Writing extension modules for pypy¶
This document tries to explain how to interface the PyPy python interpreter with any external library.
Right now, there are the following possibilities of providing third-party modules for the PyPy python interpreter (in order of usefulness):
- Write them in pure Python and use CFFI.
- Write them in pure Python and use ctypes.
- Write them in C++ and bind them through Reflex.
- Write them in as RPython mixed modules.
CFFI is the recommended way. It is a way to write pure Python code that accesses C libraries. The idea is to support either ABI- or API-level access to C — so that you can sanely access C libraries without depending on details like the exact field order in the C structures or the numerical value of all the constants. It works on both CPython (as a separate pip install cffi) and on PyPy, where it is included by default.
PyPy’s JIT does a quite reasonable job on the Python code that call C functions or manipulate C pointers with CFFI. (As of PyPy 2.2.1, it could still be improved, but is already good.)
See the documentation here.
The goal of the ctypes module of PyPy is to be as compatible as possible with the CPython ctypes version. It works for large examples, such as pyglet. PyPy’s implementation is not strictly 100% compatible with CPython, but close enough for most cases.
We also used to provide ctypes-configure for some API-level access. This is now viewed as a precursor of CFFI, which you should use instead. More (but older) information is available here. Also, ctypes’ performance is not as good as CFFI’s.
PyPy implements ctypes as pure Python code around two built-in modules called _ffi and _rawffi, which give a very low-level binding to the C library libffi. Nowadays it is not recommended to use directly these two modules.
This method is still experimental. It adds the cppyy module. The method works by using the Reflex package to provide reflection information of the C++ code, which is then used to automatically generate bindings at runtime. From a python standpoint, there is no difference between generating bindings at runtime, or having them “statically” generated and available in scripts or compiled into extension modules: python classes and functions are always runtime structures, created when a script or module loads. However, if the backend itself is capable of dynamic behavior, it is a much better functional match to python, allowing tighter integration and more natural language mappings. Full details are available here.
The cppyy module is written in RPython, which makes it possible to keep the code execution visible to the JIT all the way to the actual point of call into C++, thus allowing for a very fast interface. Reflex is currently in use in large software environments in High Energy Physics (HEP), across many different projects and packages, and its use can be virtually completely automated in a production environment. One of its uses in HEP is in providing language bindings for CPython. Thus, it is possible to use Reflex to have bound code work on both CPython and on PyPy. In the medium-term, Reflex will be replaced by cling, which is based on llvm. This will affect the backend only; the python-side interface is expected to remain the same, except that cling adds a lot of dynamic behavior to C++, enabling further language integration.

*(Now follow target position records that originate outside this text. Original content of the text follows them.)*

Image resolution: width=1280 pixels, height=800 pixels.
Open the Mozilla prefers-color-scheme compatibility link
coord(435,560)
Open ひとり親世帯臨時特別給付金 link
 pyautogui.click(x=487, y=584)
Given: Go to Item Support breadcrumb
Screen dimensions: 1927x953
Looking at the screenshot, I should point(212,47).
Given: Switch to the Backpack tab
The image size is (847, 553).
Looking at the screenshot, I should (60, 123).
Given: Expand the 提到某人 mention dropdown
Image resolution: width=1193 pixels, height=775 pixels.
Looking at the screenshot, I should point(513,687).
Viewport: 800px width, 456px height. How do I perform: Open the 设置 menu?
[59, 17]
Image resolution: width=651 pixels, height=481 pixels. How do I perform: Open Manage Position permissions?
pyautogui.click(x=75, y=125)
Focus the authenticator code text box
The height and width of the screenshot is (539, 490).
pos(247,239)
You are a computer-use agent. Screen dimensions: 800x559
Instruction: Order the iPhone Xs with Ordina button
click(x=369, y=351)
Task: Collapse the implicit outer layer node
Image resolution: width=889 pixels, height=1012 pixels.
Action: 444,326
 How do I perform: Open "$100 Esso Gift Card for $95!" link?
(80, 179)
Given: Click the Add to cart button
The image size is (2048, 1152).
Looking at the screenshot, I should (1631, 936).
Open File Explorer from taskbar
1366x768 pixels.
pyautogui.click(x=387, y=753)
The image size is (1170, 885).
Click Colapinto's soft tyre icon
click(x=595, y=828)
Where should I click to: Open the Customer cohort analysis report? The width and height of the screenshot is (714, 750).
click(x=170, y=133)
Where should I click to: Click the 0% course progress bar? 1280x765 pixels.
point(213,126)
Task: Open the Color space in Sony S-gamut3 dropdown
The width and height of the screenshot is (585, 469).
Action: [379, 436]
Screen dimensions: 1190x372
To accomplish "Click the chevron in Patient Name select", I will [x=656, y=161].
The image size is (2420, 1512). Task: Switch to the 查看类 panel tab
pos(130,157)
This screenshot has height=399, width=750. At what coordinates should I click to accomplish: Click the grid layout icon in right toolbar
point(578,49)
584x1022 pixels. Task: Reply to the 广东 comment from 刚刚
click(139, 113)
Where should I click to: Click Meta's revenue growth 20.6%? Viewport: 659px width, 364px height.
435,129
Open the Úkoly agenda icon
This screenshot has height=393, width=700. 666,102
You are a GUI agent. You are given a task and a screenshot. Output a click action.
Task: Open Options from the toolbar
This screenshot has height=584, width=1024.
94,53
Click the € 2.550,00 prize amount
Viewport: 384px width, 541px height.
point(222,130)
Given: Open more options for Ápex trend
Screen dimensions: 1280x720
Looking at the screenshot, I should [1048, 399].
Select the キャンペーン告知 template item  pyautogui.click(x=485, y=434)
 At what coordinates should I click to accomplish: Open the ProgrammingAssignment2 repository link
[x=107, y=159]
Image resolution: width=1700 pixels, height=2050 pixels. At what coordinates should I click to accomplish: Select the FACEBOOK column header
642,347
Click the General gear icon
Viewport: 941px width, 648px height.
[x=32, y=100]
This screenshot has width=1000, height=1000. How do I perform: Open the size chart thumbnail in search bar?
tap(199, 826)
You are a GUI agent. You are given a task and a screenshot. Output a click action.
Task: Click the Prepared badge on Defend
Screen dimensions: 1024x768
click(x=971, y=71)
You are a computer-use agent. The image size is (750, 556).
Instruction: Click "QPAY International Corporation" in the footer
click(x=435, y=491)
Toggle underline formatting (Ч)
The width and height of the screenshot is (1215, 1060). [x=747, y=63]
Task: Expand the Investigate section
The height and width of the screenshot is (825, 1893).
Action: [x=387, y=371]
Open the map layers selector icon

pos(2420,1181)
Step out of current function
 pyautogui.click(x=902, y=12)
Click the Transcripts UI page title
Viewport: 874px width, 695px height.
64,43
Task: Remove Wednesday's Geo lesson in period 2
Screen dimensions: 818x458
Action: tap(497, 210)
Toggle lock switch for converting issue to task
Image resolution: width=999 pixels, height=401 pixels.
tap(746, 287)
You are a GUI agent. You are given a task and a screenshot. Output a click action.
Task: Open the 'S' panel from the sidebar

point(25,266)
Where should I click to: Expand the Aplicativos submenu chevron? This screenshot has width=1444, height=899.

C++ is a large language, and cppyy is not yet feature-complete. Still, the experience gained in developing the equivalent bindings for CPython means that adding missing features is a simple matter of engineering, not a question of research. The module is written so that currently missing features should do no harm if you don’t use them, if you do need a particular feature, it may be necessary to work around it in python or with a C++ helper function. Although Reflex works on various platforms, the bindings with PyPy have only been tested on Linux.
RPython Mixed Modules¶
This is the internal way to write built-in extension modules in PyPy. It cannot be used by any 3rd-party module: the extension modules are built-in, not independently loadable DLLs.
This is reserved for special cases: it gives direct access to e.g. the details of the JIT, allowing us to tweak its interaction with user code. This is how the numpy module is being developed.